All of a sudden Hank was experiencing one of those very cliché moments where the rest of the world falls away and you’re sort of just standing in a black abyss. Where his ears felt like they had popped because though he could still hear her talking -- it was like a hum in his inner ear and this buzzing static sound-tracking a thought played on repeat: ‘It was now 2012, we’ve somehow been transported exactly fifty years into the future. And to Delaware, curiously enough.’ There was no pause of hesitation or uncertainly at what she was telling him because it was, well, Raven and she had never given him a reason to doubt her. So if you took that and then added upon it the fact that one second he had been in his lab and the next he had awoken in someone’s unkempt yard, the evidence had sure enough footing.

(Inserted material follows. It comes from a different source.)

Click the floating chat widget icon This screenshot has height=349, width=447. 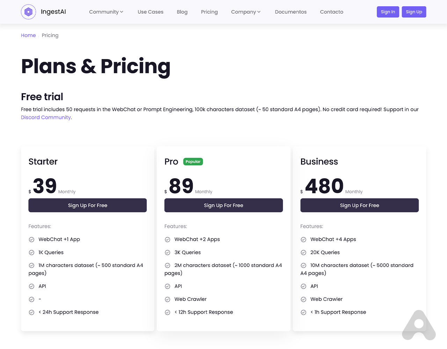(419, 325)
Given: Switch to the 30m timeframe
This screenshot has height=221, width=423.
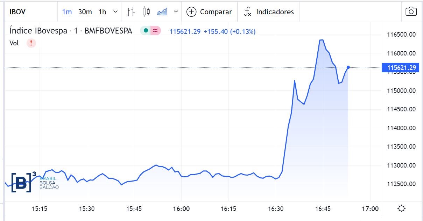Looking at the screenshot, I should [85, 12].
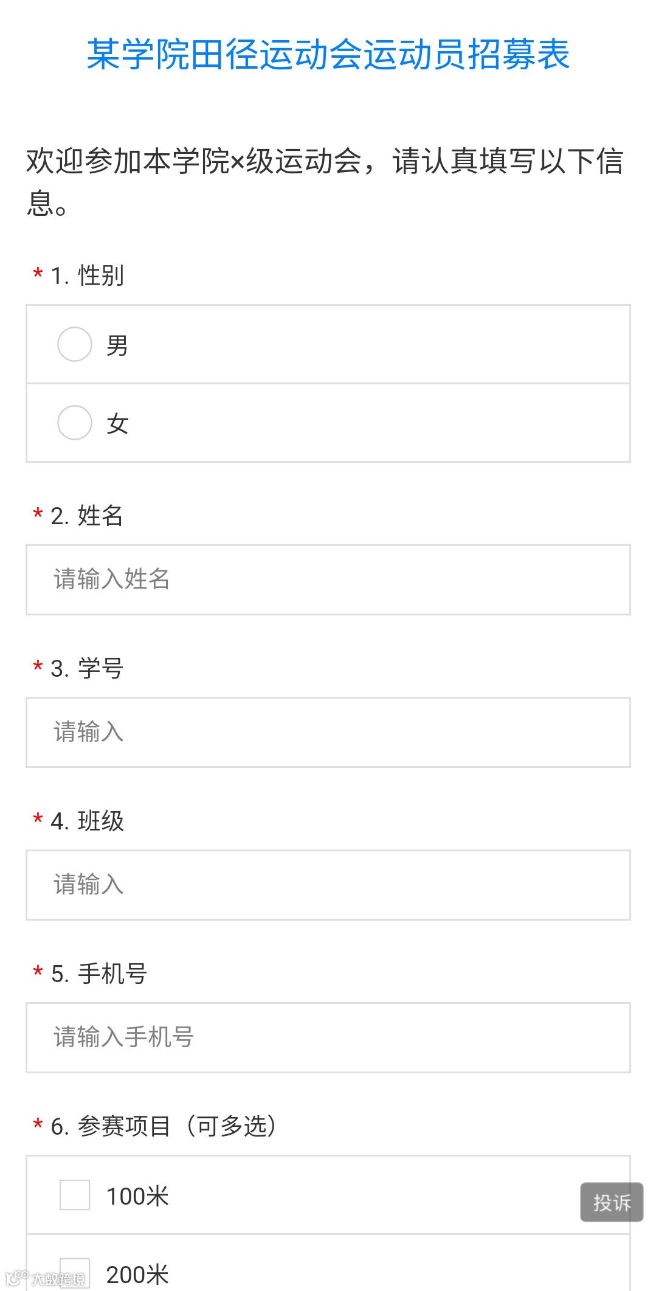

He managed to bring himself back to reality within a few seconds (which was honestly a few seconds too long considering his mind had always been open to the possibility of the improbable) and blue eyes shifted back on the girl in front of him. “I was the last.” Hank echoed her, as if saying it out loud for himself would make it easier to digest. “How long have you been here? How long have all of you been here?” By the end of his questions, his gaze had shifting to the ground because the longer he looked at her, the more a stinging regret started to ebb at his insides. It had literally only been minutes since leaving her room but already he was wishing he could breath back in all those terrible things said. She didn’t deserve them. No matter how completely he believed in his cure--
“The cure!” He shouted out (as something akin to a lunatic), possibly cutting Raven off as he spun around in a one eighty and dropped to his knees in the grass. It didn’t take long for him to find the syringe, reaching for it as if it was the holy grail, and staring at it with a pounding heart. If he had lost it… being where he was now with perhaps no way to get back to where all his research was… that would have been it. Even if he started all over again, and assuming that this place had the resources, it’d still be years to recreate what was stored in that needle.
Getting back to his feet for the third time since arriving in Delaware, a tension started to wrap around his bones as he realized who exactly had just watched his little scene and what that might mean given the fresh history involved. Hank turned back around slowly, holding the syringe tight against his leg almost a bit shamefully.